What actually happens?
Each time a page is requested we are rendering the control to display the reviews.
Each time the control is rendered we want the reviews for about 15 places.
The file where we are caching the data always appears to be old (as the created date hasn’t changed) so we make the call to the API.
Total cost to get the results for all the places? 30 pence every time a page is requested. Whether the review list was required, not required, or even if someone requested a page that doesn’t exist.
That doesn’t sound like a lot but I don’t think you would want an additional charge every time any page on your website was viewed.
If you start a crawl of your site with thousands of pages the numbers add up quickly.
Imagine we are monitoring your website every minute to make sure it is working. We would do that by loading the home page and making sure a piece of text is present. Every time we do that it costs you 30 pence. Total cost? 30 pence x 60 x 24 = £432 per day. That’s just for one monitor.
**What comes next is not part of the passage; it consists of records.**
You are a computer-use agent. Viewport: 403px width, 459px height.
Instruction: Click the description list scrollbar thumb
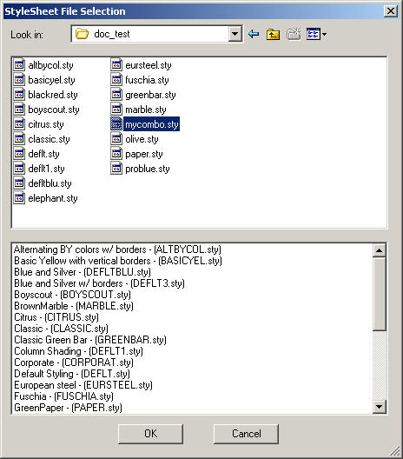point(380,294)
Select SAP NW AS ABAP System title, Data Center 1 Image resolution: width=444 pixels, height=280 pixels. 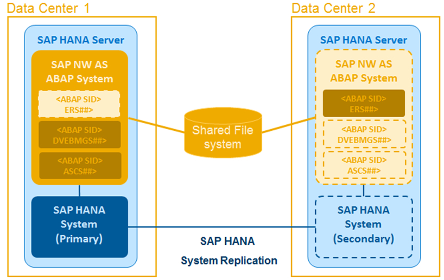(x=80, y=71)
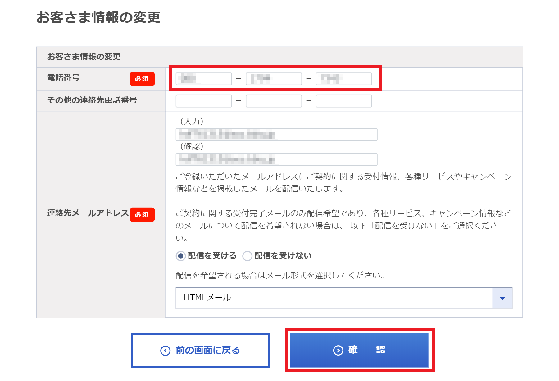Image resolution: width=559 pixels, height=381 pixels.
Task: Select the 配信を受ける radio button
Action: [181, 256]
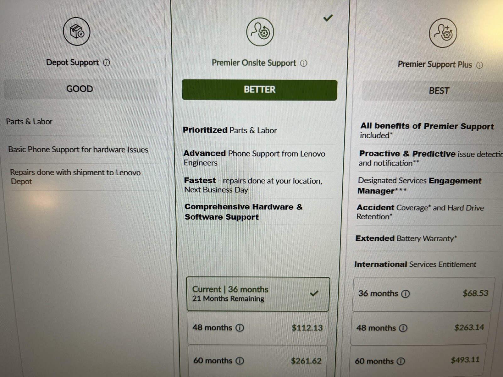Show info for Premier Onsite 48 months

click(240, 328)
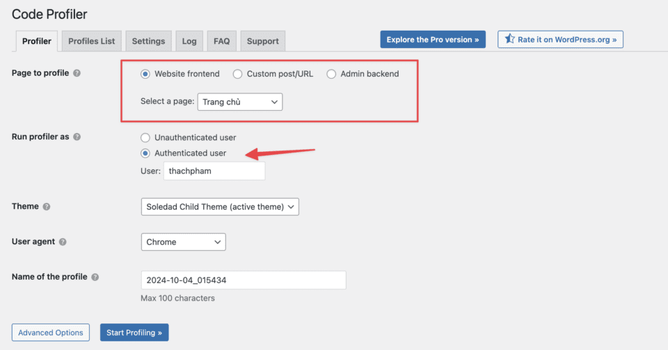Screen dimensions: 668x350
Task: Click the star icon on Rate it button
Action: [x=509, y=40]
Everyone knows that just having one monitor is not ideal. (A little side-hint: if you are running your website in a cloud provider, monitor it from a different cloud provider)
The solutions?
Problem 1 - only go and get the data if we want to display it
Problem 2 – ask the API provider to rewrite their API so that it will accept a list of place ids
Problem 3 - when looking at the date of the file, use the last time it was written to
We have implemented 1 and 3. Problem 2 is still a problem.
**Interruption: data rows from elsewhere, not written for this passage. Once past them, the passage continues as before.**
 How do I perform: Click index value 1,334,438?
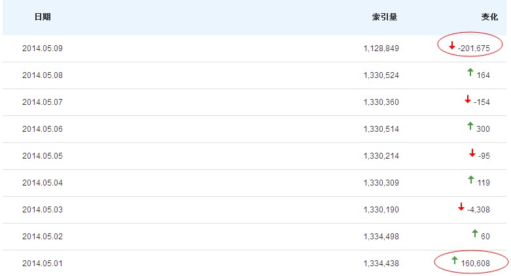381,264
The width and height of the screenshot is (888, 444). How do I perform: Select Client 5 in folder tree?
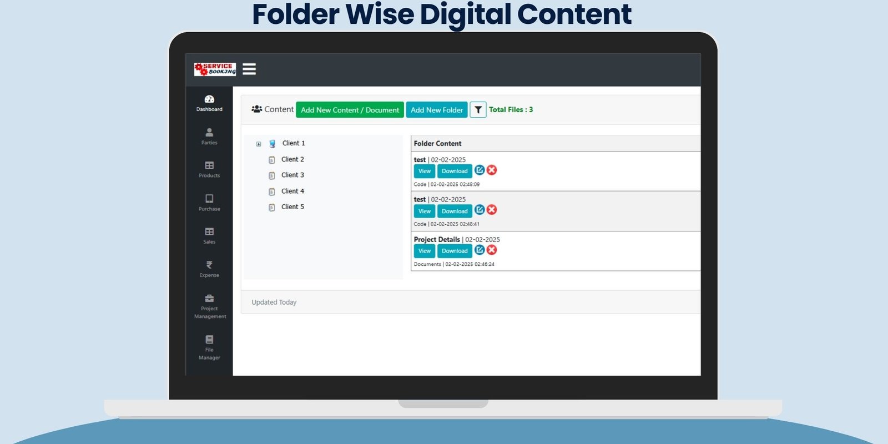292,207
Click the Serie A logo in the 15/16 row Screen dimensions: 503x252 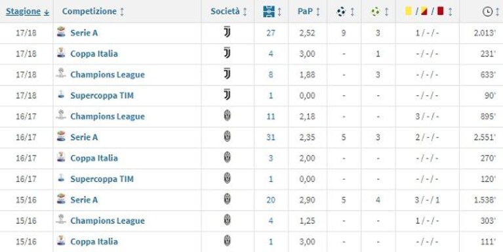click(61, 200)
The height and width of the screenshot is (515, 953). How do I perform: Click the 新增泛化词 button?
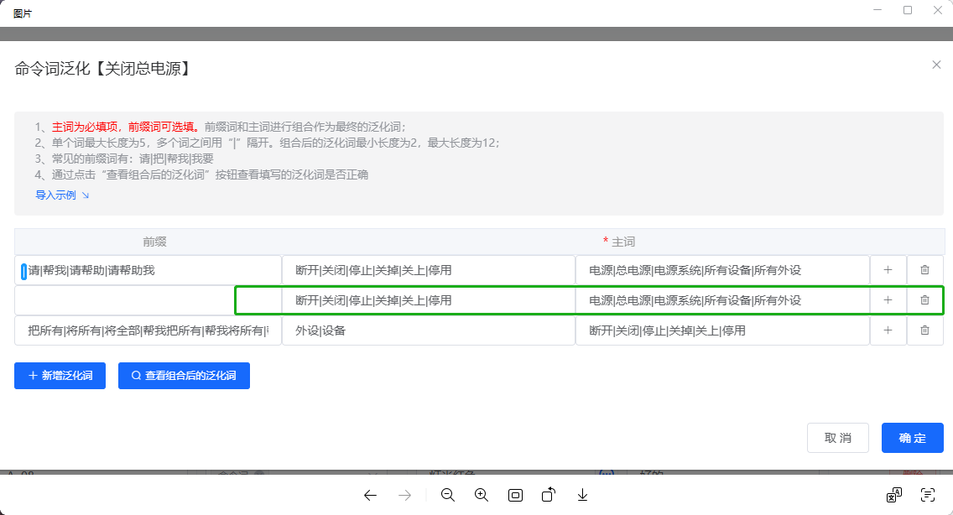tap(59, 376)
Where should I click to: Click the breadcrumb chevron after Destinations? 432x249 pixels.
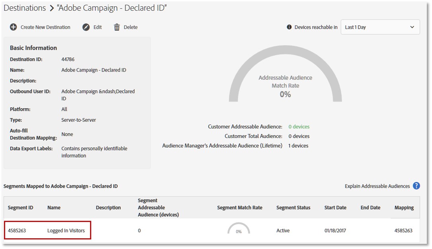(x=51, y=8)
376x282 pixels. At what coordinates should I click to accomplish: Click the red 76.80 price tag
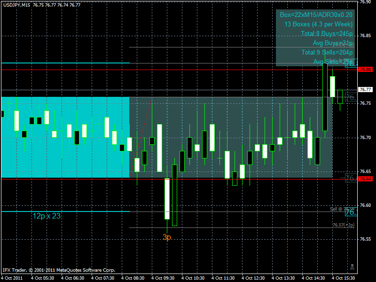click(x=366, y=70)
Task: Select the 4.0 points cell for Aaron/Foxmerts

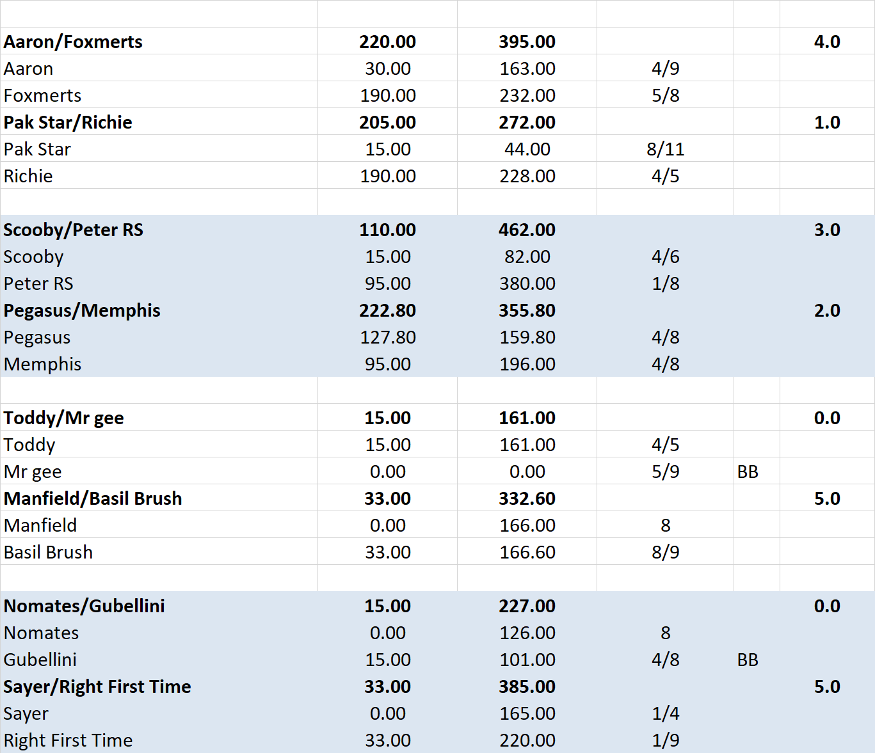Action: pyautogui.click(x=826, y=42)
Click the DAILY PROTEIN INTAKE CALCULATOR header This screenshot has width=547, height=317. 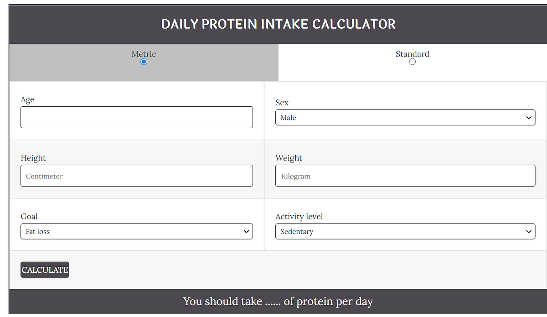[278, 24]
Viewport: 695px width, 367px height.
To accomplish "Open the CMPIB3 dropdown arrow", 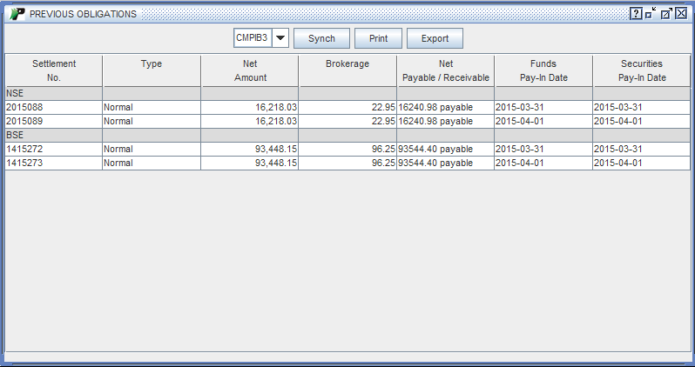I will (x=280, y=38).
However, there’s another slightly subtle problem.
Problem 4
The API provider specifically say that we must not cache the results of the API. Seems surprising really.
We can, however, cache the output though for performance reasons. And so that’s what we’ll do.
How will we stop API usage costing a fortune?
Imagine that you did not use any clever caching techniques to make your website quicker. What can you do to stop your API usage costs escalating?
Other than reviewing and testing your code to ensure that you are not making simple mistakes…
Quotas
We use various paid for APIs and we take the time to ensure that we have set up quotas and/or limits. This prevents a rogue piece of code, or loss of the API key, from costing a lot of money due to usage.
We have setup reasonable limits on all the usage cost APIs that we use. Our quota limits are based on the busiest day we can find for the API key. We use a multiplier to say what the maximum calls per day should be.
For example, if a website has caused 2,000 address look ups in a day, we set the limit to be 20,000. That allows the website to have a very busy day. We would get notified if the limit was approached on that busy day and would, once we had confirmed the usage was genuine, boost the limit up further. If not genuine then there’s only so much it can cost.
By default, the cost-per-usage APIs don’t have limits set. Those companies didn’t get rich by not charging people.
Actions
If you are using any sort of API (or service) that costs you money per usage, then go and set limits right now.
Monitor your usage. If you see an increase in usage, then you may want to review it.
Set up a policy to review that limit annually.